While the full orchestra is heard throughout the two outer movements, the inner ones are more lightly scored. The second movement, Leafy Speafing, omits the big brass and percussion; it is essentially for the strings, with two horns, woodwind, piano, vibraphone and harps. The alto flute's languid, cadenza-like opening is followed by a more tightly focused thematic idea from the solo viola. The two instruments then engage in a quiet dialogue against softly changing chords until the river's relentless current reappears, now in a new guise. In mid-movement the opening dialogue reappears and is extended, but is soon swept away once again by the current. At the end is a coda in which the Voice of the River, held back until now, is heard for the first time from the horns in sharp relief over a rolling arpeggiated figure in the harps, woodwinds and strings. This brief concluding episode contains a sort of preview of what is to be encountered later as the central material of the final movement.
Instead of the conventional scherzo and trio, the third movement, Beside the Rivering Waters, is a fragmented march and scherzo. It opens with a children's song. The march, for the pit band, follows, and we are engulfed in a boozy wake, a lively funeral in which the participants want to escape their own fears of death and disconnection. The music of these two contrasting sections has a sort of music-box quality, but is altogether more raucous than that term might suggest-pronouncedly so when the little pit band is interrupted, as it is regularly, by the large massed brass. The scherzo, in the middle, brings a return of the current, represented by a repeated idea, performed in turn by harp, piano and muted strings over a whirring background provided by those instruments in various combinations. Then the march returns abruptly, followed by the children's tune-which is in turn transformed into a raucous pub song for the piano, saxophone and trumpet. The march, the children's tune and the subdued strains of the funeral are finally heard moving off in the distance.

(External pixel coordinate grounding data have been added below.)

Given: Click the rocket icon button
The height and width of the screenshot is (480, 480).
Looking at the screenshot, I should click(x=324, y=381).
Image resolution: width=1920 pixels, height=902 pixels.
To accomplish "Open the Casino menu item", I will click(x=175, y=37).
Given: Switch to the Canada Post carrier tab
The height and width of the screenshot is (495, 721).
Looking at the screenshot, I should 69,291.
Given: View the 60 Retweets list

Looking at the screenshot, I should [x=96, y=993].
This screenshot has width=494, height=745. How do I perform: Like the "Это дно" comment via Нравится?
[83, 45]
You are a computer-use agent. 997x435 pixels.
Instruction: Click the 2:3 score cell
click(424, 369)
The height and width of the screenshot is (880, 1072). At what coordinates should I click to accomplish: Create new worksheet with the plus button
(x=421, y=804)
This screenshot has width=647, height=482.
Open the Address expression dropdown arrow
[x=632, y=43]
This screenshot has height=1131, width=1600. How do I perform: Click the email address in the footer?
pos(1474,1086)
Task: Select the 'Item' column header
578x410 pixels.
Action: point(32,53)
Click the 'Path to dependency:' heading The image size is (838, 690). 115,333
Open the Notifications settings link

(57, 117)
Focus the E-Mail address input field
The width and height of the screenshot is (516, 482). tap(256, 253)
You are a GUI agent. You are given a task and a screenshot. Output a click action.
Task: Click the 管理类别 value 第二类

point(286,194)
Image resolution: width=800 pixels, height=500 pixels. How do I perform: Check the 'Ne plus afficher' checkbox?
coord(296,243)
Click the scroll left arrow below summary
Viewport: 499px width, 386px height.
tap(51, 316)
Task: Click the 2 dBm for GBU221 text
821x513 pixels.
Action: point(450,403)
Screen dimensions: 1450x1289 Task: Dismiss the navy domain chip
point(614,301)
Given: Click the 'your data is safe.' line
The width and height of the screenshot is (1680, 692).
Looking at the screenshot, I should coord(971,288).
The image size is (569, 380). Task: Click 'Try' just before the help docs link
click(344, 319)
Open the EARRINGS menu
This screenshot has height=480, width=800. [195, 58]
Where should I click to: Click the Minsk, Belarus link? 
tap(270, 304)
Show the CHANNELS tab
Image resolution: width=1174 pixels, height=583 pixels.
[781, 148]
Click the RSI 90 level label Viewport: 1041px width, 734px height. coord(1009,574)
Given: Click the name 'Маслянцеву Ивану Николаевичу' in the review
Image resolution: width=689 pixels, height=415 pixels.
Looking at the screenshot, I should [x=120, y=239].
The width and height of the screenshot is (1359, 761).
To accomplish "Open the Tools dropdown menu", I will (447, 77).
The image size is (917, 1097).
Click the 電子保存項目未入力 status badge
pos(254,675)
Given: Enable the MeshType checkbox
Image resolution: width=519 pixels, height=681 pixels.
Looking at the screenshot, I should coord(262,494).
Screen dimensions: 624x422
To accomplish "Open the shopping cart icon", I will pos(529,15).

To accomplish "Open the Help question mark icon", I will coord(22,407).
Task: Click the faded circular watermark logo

Throughout the fourth movement, River's End, musical ideas from the preceding movements are recalled, while new elements (really old ones reconstructed and transformed) begin to appear as well. Night is falling, and the river is moving quietly into darkness. As it approaches the open sea its momentum builds and it soon becomes a torrent spilling into the ocean. The movement ends quietly, bringing the entire symphony to a close in an atmosphere of suspension and stillness.